# WHAT TO PRODUCE
Only those lines in the data below from the line containing "Aracaju (87, 2517)" through the line containing "Previous (408, 770)", both included, should be restated word for word.

# Stored data entries

_ _ _ _ _

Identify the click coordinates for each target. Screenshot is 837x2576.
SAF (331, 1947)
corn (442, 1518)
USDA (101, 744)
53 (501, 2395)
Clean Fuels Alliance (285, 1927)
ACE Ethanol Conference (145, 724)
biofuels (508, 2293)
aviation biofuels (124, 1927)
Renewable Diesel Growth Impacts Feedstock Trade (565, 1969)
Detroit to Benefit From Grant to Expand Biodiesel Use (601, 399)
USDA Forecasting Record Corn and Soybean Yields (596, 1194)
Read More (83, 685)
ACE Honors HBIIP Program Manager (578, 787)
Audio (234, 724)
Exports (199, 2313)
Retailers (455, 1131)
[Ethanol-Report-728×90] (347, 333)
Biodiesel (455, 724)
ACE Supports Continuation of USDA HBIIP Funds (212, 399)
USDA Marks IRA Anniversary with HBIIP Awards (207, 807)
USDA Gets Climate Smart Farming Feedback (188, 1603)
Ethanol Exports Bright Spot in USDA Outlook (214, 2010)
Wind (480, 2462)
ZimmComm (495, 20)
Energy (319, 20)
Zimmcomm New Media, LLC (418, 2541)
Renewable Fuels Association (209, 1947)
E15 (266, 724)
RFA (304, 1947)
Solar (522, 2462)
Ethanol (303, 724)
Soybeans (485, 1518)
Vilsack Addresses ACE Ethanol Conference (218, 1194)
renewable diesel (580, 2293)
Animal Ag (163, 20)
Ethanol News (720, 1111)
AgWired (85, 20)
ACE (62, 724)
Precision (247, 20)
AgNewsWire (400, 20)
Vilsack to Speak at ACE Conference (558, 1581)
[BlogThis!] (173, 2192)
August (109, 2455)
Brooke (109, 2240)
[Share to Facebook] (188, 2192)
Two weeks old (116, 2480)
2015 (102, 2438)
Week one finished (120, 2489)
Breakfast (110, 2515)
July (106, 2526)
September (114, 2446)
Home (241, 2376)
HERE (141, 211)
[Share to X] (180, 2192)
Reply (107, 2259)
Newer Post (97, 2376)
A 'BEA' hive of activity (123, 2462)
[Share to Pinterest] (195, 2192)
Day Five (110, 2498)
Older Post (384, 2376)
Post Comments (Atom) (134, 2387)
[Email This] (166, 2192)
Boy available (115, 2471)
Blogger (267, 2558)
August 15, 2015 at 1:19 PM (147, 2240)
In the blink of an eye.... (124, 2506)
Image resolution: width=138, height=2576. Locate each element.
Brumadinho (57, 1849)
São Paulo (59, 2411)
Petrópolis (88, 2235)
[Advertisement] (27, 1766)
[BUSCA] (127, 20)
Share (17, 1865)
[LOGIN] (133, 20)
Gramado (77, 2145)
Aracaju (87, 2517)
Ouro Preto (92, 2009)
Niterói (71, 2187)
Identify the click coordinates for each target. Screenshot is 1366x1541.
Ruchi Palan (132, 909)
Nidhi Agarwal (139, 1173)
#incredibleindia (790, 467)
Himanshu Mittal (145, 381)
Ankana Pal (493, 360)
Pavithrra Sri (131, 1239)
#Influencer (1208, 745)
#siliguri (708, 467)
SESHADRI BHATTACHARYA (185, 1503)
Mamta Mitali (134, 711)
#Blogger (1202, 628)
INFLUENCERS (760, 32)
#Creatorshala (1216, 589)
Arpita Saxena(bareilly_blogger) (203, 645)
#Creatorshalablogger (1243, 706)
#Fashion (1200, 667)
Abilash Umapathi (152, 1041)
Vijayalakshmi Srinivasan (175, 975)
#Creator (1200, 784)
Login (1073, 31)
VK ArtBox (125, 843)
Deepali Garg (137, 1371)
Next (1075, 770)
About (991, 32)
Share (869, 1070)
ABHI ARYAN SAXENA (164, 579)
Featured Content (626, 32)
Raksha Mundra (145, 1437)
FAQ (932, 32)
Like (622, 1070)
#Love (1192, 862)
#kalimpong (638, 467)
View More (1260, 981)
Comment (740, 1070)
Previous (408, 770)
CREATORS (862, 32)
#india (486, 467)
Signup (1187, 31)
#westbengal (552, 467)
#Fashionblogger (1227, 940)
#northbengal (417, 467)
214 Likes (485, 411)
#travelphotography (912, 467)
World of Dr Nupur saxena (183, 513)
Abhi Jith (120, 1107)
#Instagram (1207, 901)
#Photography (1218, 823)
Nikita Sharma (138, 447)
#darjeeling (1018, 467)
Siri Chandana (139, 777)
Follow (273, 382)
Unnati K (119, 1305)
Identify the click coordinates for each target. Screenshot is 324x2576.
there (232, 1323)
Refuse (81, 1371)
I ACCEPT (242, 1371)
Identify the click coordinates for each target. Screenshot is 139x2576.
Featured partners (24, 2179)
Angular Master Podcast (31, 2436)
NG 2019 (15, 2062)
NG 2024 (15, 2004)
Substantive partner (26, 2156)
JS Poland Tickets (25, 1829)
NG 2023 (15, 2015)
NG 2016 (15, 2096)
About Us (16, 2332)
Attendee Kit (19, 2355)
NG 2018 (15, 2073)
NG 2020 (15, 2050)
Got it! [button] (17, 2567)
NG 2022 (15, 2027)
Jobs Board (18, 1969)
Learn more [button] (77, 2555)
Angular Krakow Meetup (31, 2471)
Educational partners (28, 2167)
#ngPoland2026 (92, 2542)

_ _ _ _ _

# FINAL ANSWER
Aracaju (87, 2517)
Ouro Preto (92, 2009)
Niterói (71, 2187)
Identify the click coordinates for each target. Screenshot is 1366x1541.
Ruchi Palan (132, 909)
Nidhi Agarwal (139, 1173)
#incredibleindia (790, 467)
Himanshu Mittal (145, 381)
Ankana Pal (493, 360)
Pavithrra Sri (131, 1239)
#Influencer (1208, 745)
#siliguri (708, 467)
SESHADRI BHATTACHARYA (185, 1503)
Mamta Mitali (134, 711)
#Blogger (1202, 628)
INFLUENCERS (760, 32)
#Creatorshala (1216, 589)
Arpita Saxena(bareilly_blogger) (203, 645)
#Creatorshalablogger (1243, 706)
#Fashion (1200, 667)
Abilash Umapathi (152, 1041)
Vijayalakshmi Srinivasan (175, 975)
#Creator (1200, 784)
Login (1073, 31)
VK ArtBox (125, 843)
Deepali Garg (137, 1371)
Next (1075, 770)
About (991, 32)
Share (869, 1070)
ABHI ARYAN SAXENA (164, 579)
Featured Content (626, 32)
Raksha Mundra (145, 1437)
FAQ (932, 32)
Like (622, 1070)
#Love (1192, 862)
#kalimpong (638, 467)
View More (1260, 981)
Comment (740, 1070)
Previous (408, 770)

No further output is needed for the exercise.